Viene sottolineato come le bombe che colpiscono Gaza distruggano non solo case e strutture sanitarie, ma anche le speranze e le opportunità di intere generazioni, mentre in patria si trascura il diritto allo studio.

Critiche alla Riforma della Maturità

Infine, la protesta del Vittorio Veneto si schiera apertamente contro la riforma della maturità promossa dal Ministro dell'Istruzione, Giuseppe Valditara. Sebbene presentata come un'iniziativa di semplificazione e miglioramento, gli studenti la interpretano come un esame che non valuta adeguatamente le capacità critiche e le competenze acquisite nel corso degli anni.

La riduzione del numero di materie e la trasformazione dell'esame in un'interrogazione puramente nozionistica vengono viste come un impoverimento del processo di valutazione. Questo approccio non favorisce l'equità o l'efficacia, ma limita la possibilità per gli studenti di elaborare e personalizzare le conoscenze acquisite. La convinzione è che questa riforma risponda principalmente a logiche di risparmio economico, piuttosto che a un reale miglioramento della qualità educativa.

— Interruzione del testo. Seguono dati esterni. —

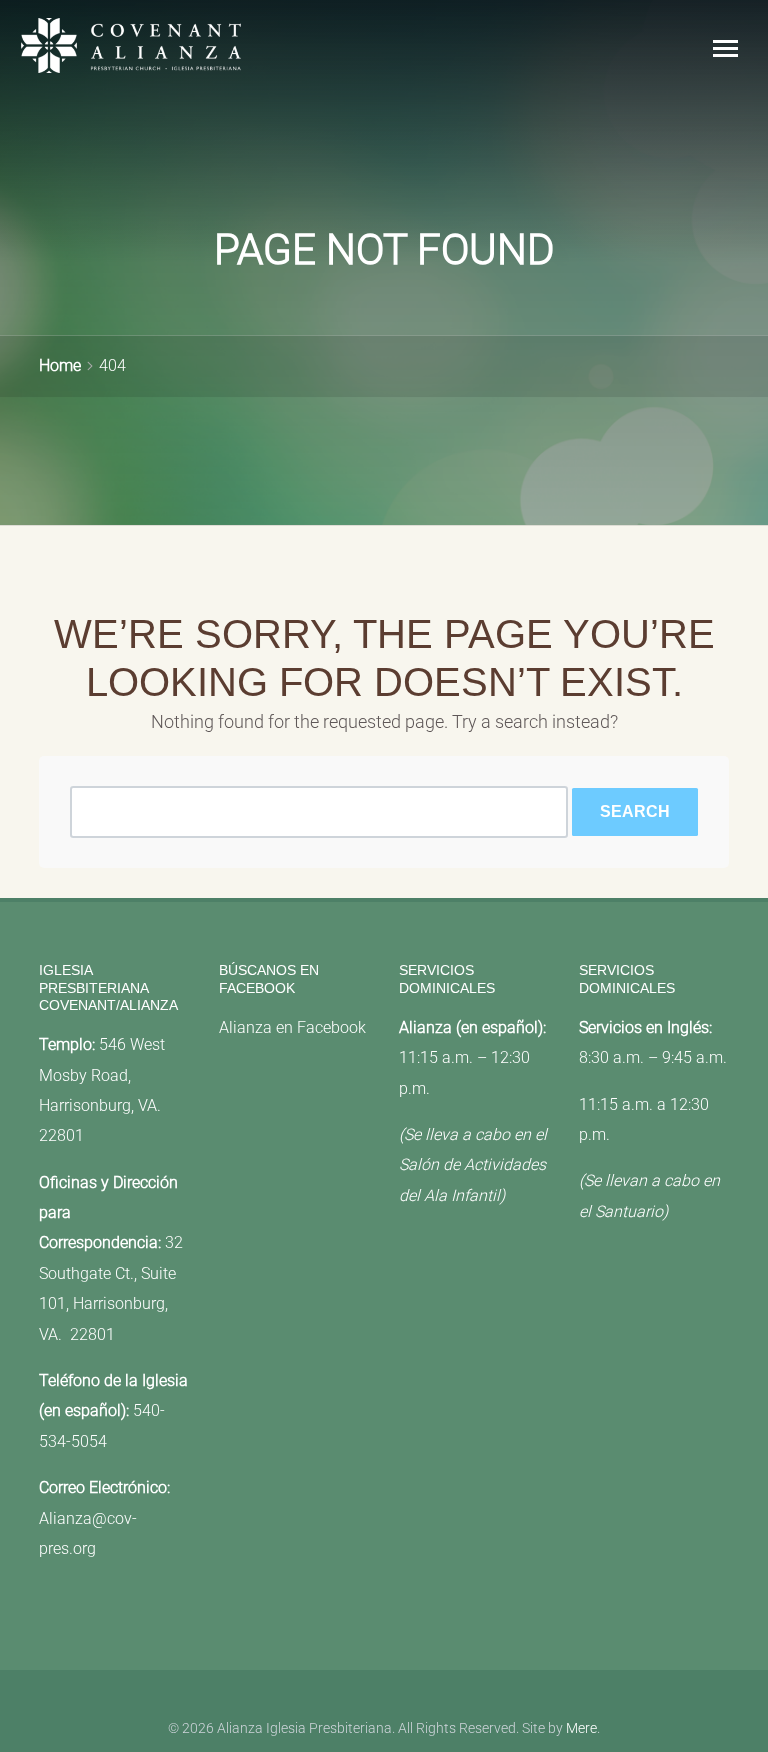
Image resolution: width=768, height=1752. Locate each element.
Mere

Diminuire le discipline coinvolte nell'esame di maturità implicherebbe una riduzione del numero dei commissari, passando da sette a cinque, con conseguente ulteriore taglio dei fondi destinati alla scuola pubblica. La protesta degli studenti del Vittorio Veneto si configura quindi come una difesa non solo delle condizioni materiali della loro scuola, ma anche della qualità e del valore dell'istruzione pubblica nel suo complesso.